A confrontarsi saranno don Matteo Resteghini, vicario parrocchiale presso la Parrocchia San Giovanni Battista di Busto Arsizio dove si occupa anche della pastorale giovanile, e Andrea Boscaro, consulente e fondatore di The Vortex, società di formazione dedicata al marketing digitale.

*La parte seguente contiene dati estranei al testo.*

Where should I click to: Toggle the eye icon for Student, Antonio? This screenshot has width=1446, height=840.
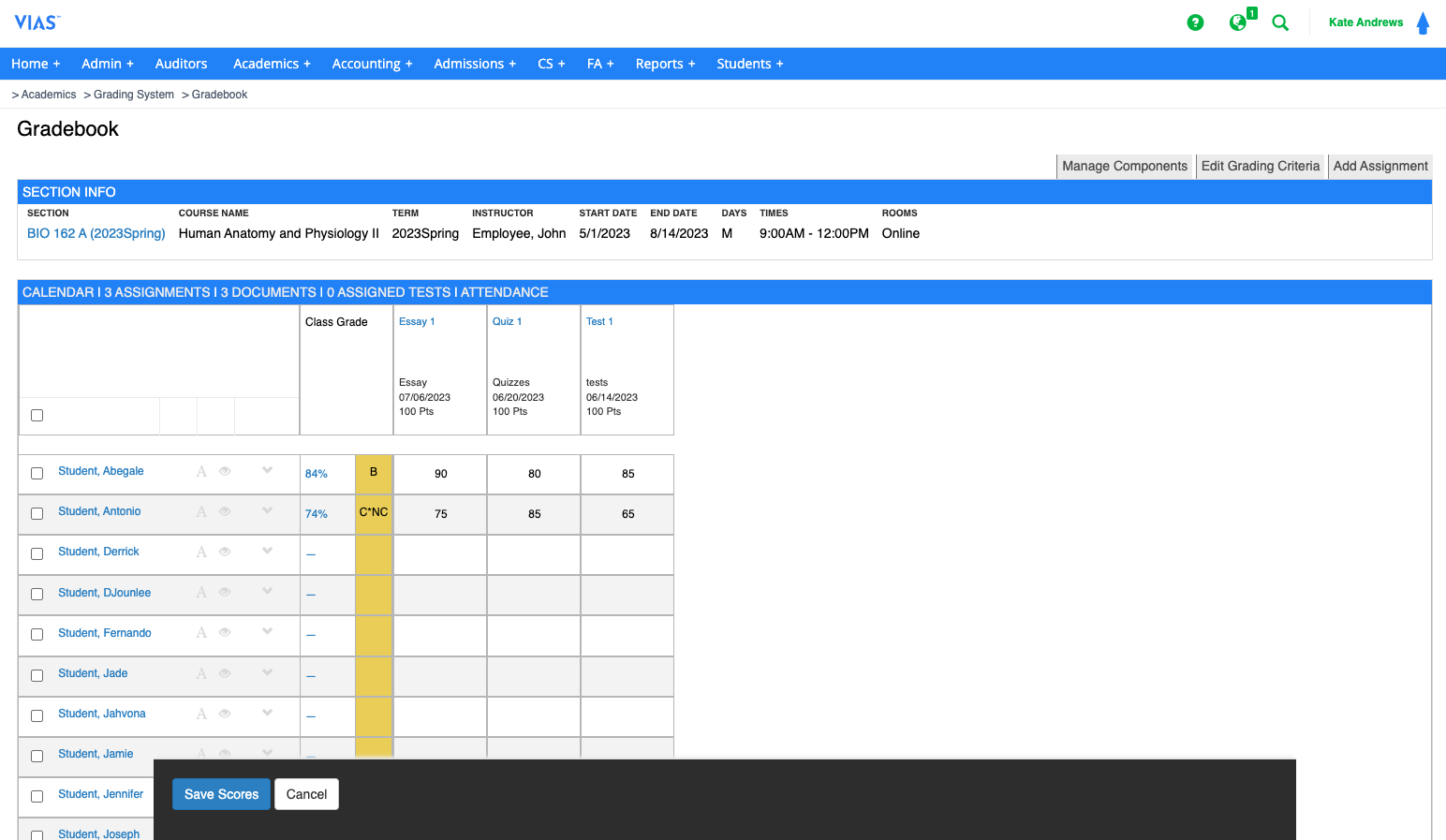[x=225, y=511]
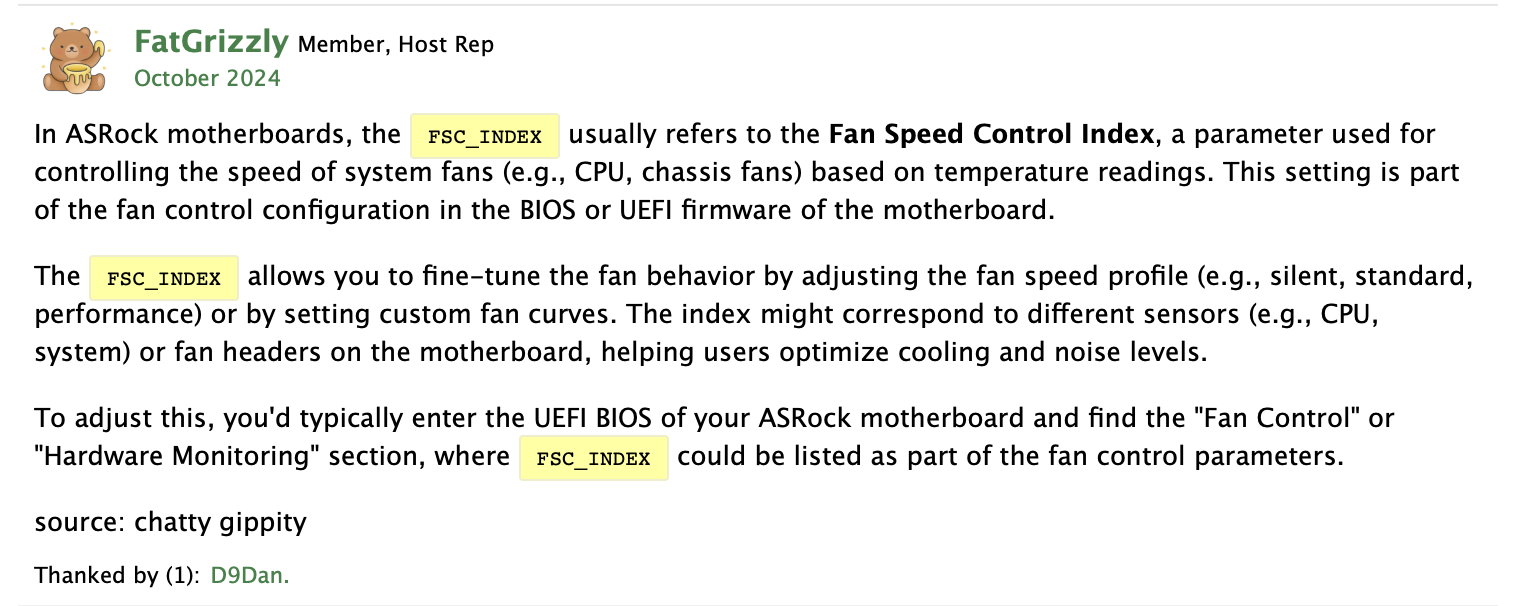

Due punti di osservazione differenti per discutere delle implicazioni etiche, sociali ed economiche dell’intelligenza artificiale.
IL PUNTO DI PARTENZA
Il punto di partenza sarà la Magnifica Humanitas, l’enciclica che papa Leone XIV ha dedicato alla salvaguardia della persona nel tempo dell’IA. Il Pontefice non propone una contrapposizione fra essere umano e tecnologia. Ricorda, anzi, quanto lo sviluppo tecnologico abbia migliorato le condizioni di vita, ma sottolinea come ogni strumento possa produrre conseguenze negative quando non viene orientato al bene. La questione diventa allora chi indirizza l’innovazione e verso quali obiettivi. Leone XIV ricorre alle immagini bibliche di Babele e della ricostruzione di Gerusalemme. Da una parte una tecnologia che rischia di trasformarsi in strumento di dominio, uniformità ed esclusione, dall’altra la possibilità di metterla al servizio della responsabilità condivisa e del bene comune.
RIFLETTERE SUL PRESENTE
Il dialogo fra Resteghini e Boscaro porterà queste riflessioni nel presente concreto. L’esperienza di Boscaro nel mondo digitale consentirà di interrogare gli effetti dell’IA sul lavoro, sulla comunicazione, sulle imprese e sulle decisioni che affidiamo agli algoritmi. Il confronto con Resteghini allargherà lo sguardo alla dimensione etica e alla concezione dell’uomo che accompagna queste trasformazioni. Chi risponde delle decisioni prese con l’aiuto di un algoritmo? Come cambia il valore del lavoro? Quale potere consegniamo a chi possiede dati e tecnologie? E che cosa non siamo disposti a delegare alle macchine? L’incontro non vuole quindi celebrare l’IA né alimentarne la paura, ma aprire uno spazio di consapevolezza. Perché la questione decisiva non è soltanto quanto diventeranno intelligenti le macchine, ma quale idea di umanità sceglieremo mentre le costruiamo e le utilizziamo.